**Fragmento:**
IV. La carretera humana

El orgullo desmedido de John Phillips era más que evidente una vez hubo menguado el éxito de The Mamas and the Papas. Cometió el error garrafal de no ser capaz de percatarse del nuevo espíritu que representaba Laurel Canyon. Para los nuevos trovadores terrenales —que vestían vaqueros con parches y se pasaban el tiempo en plan relajado con sus gatos en unas cabañas de dos plantas componiendo canciones introspectivas sobre sí mismos y los demás— vivir en Bel Air y conducir un Rolls-Royce no molaba nada. «Gran parte de la música evocaba una época y un lugar más sencillos», afirma Chris Darrow. «La manera de vestir emulaba la época victoriana. Todos queríamos que las cosas fueran como pensábamos que habrían sido en los años veinte o treinta. Queríamos ser vaqueros.»

Si Laurel Canyon era un lugar ecológico, Topanga Canyon —a unos quince kilómetros al oeste y lindante con el Océano Pacífico— era una auténtica tierra salvaje. En Laurel Canyon ibas en moto; en Topanga, a caballo. Era el lugar al que acudía la gente para huir de Hollywood. El sonido de Topanga era acústico y relajado. Cansados de tanta grandilocuencia amplificada, los cantautores volvían a entrar en contacto con sus raíces folk y a sumergirse en la música country que se acababa de poner de moda. «Una de las razones por las cuales la gente se iba a Topanga era que podías hacer como que estabas en Kentucky o en Tennessee», afirma Dan Bourgoise, que por aquel entonces trabajaba de A&R para Liberty Records. «Todo se iba volviendo más silvestre y rústico, y la música se volvió muy country.»

Mark Volman de los Turtles, que había saboreado el éxito casi tanto como los Monkees o The Mamas and the Papas, tardó menos que John Phillips en percibir aquel cambio de sensibilidad generalizado. «Lo que apareció en aquel momento fue realmente la base de la música de los setenta», reflexiona ahora Volman. «Los Turtles no estábamos vinculados a aquella especie de contracultura molona que empezaba a prosperar. Lo que sí puede que fuéramos es el remanente de otro tiempo; los últimos vestigios de aquella época del Brill Building de principios de los sesenta.»

[Registros de una fuente de datos]
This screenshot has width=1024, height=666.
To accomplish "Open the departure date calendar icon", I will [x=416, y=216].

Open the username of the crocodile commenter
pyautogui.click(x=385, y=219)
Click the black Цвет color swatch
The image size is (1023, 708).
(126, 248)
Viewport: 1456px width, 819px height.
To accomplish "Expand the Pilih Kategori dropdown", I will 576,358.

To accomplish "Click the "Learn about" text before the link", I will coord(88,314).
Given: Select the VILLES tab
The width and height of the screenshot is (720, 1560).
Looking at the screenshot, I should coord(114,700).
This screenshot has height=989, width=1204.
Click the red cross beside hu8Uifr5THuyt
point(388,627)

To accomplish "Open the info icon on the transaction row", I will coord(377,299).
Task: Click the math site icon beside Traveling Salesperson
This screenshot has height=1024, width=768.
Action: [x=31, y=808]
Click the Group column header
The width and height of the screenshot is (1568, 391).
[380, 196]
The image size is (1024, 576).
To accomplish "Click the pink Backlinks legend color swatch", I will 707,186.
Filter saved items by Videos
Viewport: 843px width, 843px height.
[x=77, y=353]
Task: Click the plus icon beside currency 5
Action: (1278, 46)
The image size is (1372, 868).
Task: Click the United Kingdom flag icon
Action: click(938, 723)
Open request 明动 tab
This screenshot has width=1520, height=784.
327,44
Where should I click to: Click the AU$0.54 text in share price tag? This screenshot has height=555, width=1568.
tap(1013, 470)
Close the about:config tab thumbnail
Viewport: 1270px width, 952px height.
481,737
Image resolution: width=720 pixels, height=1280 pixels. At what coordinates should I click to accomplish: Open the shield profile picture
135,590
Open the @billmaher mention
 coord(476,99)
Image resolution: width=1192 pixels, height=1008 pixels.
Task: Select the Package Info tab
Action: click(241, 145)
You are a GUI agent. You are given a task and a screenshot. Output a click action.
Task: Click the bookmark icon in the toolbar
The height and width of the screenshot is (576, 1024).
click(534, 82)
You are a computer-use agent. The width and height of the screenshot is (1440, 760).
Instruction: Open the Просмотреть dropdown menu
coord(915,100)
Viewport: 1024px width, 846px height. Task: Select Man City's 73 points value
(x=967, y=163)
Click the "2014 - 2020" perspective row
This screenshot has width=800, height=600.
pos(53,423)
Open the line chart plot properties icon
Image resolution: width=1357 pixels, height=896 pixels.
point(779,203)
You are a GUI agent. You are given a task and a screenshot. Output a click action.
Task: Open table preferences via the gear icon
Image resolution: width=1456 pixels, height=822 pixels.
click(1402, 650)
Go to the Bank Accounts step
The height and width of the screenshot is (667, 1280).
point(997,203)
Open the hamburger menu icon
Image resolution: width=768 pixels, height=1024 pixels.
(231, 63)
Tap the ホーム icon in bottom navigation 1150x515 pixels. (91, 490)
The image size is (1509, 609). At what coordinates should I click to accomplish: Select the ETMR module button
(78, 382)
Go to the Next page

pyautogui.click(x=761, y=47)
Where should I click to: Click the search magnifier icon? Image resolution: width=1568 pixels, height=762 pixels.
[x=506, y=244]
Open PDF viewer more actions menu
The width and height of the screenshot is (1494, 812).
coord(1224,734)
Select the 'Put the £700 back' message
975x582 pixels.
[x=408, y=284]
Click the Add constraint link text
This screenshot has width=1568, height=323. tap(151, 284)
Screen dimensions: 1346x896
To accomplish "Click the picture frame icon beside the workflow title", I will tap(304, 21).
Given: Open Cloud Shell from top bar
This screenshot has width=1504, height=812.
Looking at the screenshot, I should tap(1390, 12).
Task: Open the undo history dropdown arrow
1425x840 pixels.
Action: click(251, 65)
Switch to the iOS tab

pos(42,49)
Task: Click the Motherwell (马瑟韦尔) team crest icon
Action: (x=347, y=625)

**Lo que se pide:**
• 1. Según el fragmento, ¿para qué compañía discográfica trabajaba Dan Bourgoise en aquella época?
• 2. Por favor, edita la parte de los registros que empieza con la línea que contiene "The image size is (1024, 576)." y termina con la que contiene "pos(53,423)", cambiando "bookmark icon" por "bookmark button" y dejando todo lo demás igual. Entrega solo esas líneas.
Los registros no guardan relación alguna con el fragmento.

**Respuestas por tarea:**
• 1. Para Liberty Records, donde trabajaba de A&R.

• 2.
The image size is (1024, 576).
To accomplish "Click the pink Backlinks legend color swatch", I will 707,186.
Filter saved items by Videos
Viewport: 843px width, 843px height.
[x=77, y=353]
Task: Click the plus icon beside currency 5
Action: (1278, 46)
The image size is (1372, 868).
Task: Click the United Kingdom flag icon
Action: click(938, 723)
Open request 明动 tab
This screenshot has width=1520, height=784.
327,44
Where should I click to: Click the AU$0.54 text in share price tag? This screenshot has height=555, width=1568.
tap(1013, 470)
Close the about:config tab thumbnail
Viewport: 1270px width, 952px height.
481,737
Image resolution: width=720 pixels, height=1280 pixels. At what coordinates should I click to accomplish: Open the shield profile picture
135,590
Open the @billmaher mention
 coord(476,99)
Image resolution: width=1192 pixels, height=1008 pixels.
Task: Select the Package Info tab
Action: click(241, 145)
You are a GUI agent. You are given a task and a screenshot. Output a click action.
Task: Click the bookmark button in the toolbar
The height and width of the screenshot is (576, 1024).
click(534, 82)
You are a computer-use agent. The width and height of the screenshot is (1440, 760).
Instruction: Open the Просмотреть dropdown menu
coord(915,100)
Viewport: 1024px width, 846px height. Task: Select Man City's 73 points value
(x=967, y=163)
Click the "2014 - 2020" perspective row
This screenshot has width=800, height=600.
pos(53,423)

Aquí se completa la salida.